• [TASK DETAILS]
Give back all the data exactly as it was written.

====== DATASET RECORDS

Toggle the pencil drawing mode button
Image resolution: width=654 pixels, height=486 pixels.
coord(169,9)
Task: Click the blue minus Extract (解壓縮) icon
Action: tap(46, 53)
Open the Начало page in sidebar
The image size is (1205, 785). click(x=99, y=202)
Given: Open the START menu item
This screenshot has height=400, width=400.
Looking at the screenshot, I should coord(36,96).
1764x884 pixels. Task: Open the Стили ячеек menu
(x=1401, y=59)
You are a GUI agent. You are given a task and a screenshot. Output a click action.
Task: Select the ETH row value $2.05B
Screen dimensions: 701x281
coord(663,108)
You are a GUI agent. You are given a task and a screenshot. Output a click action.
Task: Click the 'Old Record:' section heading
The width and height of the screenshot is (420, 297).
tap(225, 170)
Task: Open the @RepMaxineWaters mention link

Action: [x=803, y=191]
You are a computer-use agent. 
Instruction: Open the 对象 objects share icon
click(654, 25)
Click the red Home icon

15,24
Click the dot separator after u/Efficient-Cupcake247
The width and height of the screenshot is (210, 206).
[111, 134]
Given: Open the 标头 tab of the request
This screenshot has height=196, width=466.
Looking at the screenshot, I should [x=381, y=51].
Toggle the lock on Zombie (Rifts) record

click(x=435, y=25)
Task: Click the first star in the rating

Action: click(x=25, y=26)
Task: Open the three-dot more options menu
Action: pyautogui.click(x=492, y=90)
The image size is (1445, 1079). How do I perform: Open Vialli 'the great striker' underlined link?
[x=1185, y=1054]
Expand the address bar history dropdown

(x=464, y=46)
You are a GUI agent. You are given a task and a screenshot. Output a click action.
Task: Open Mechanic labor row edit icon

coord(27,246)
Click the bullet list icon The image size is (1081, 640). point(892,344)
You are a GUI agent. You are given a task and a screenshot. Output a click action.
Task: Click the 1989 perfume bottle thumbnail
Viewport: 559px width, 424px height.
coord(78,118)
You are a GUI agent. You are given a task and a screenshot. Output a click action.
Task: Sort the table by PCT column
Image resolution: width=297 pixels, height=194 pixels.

============

• [SOLUTION FOR THIS TASK]
Toggle the pencil drawing mode button
Image resolution: width=654 pixels, height=486 pixels.
coord(169,9)
Task: Click the blue minus Extract (解壓縮) icon
Action: tap(46, 53)
Open the Начало page in sidebar
The image size is (1205, 785). click(x=99, y=202)
Given: Open the START menu item
This screenshot has height=400, width=400.
Looking at the screenshot, I should coord(36,96).
1764x884 pixels. Task: Open the Стили ячеек menu
(x=1401, y=59)
You are a GUI agent. You are given a task and a screenshot. Output a click action.
Task: Select the ETH row value $2.05B
Screen dimensions: 701x281
coord(663,108)
You are a GUI agent. You are given a task and a screenshot. Output a click action.
Task: Click the 'Old Record:' section heading
The width and height of the screenshot is (420, 297).
tap(225, 170)
Task: Open the @RepMaxineWaters mention link

Action: [x=803, y=191]
You are a computer-use agent. 
Instruction: Open the 对象 objects share icon
click(654, 25)
Click the red Home icon

15,24
Click the dot separator after u/Efficient-Cupcake247
The width and height of the screenshot is (210, 206).
[111, 134]
Given: Open the 标头 tab of the request
This screenshot has height=196, width=466.
Looking at the screenshot, I should [x=381, y=51].
Toggle the lock on Zombie (Rifts) record

click(x=435, y=25)
Task: Click the first star in the rating

Action: click(x=25, y=26)
Task: Open the three-dot more options menu
Action: pyautogui.click(x=492, y=90)
The image size is (1445, 1079). How do I perform: Open Vialli 'the great striker' underlined link?
[x=1185, y=1054]
Expand the address bar history dropdown

(x=464, y=46)
You are a GUI agent. You are given a task and a screenshot. Output a click action.
Task: Open Mechanic labor row edit icon

coord(27,246)
Click the bullet list icon The image size is (1081, 640). point(892,344)
You are a GUI agent. You are given a task and a screenshot. Output a click action.
Task: Click the 1989 perfume bottle thumbnail
Viewport: 559px width, 424px height.
coord(78,118)
You are a GUI agent. You are given a task and a screenshot. Output a click action.
Task: Sort the table by PCT column
Image resolution: width=297 pixels, height=194 pixels.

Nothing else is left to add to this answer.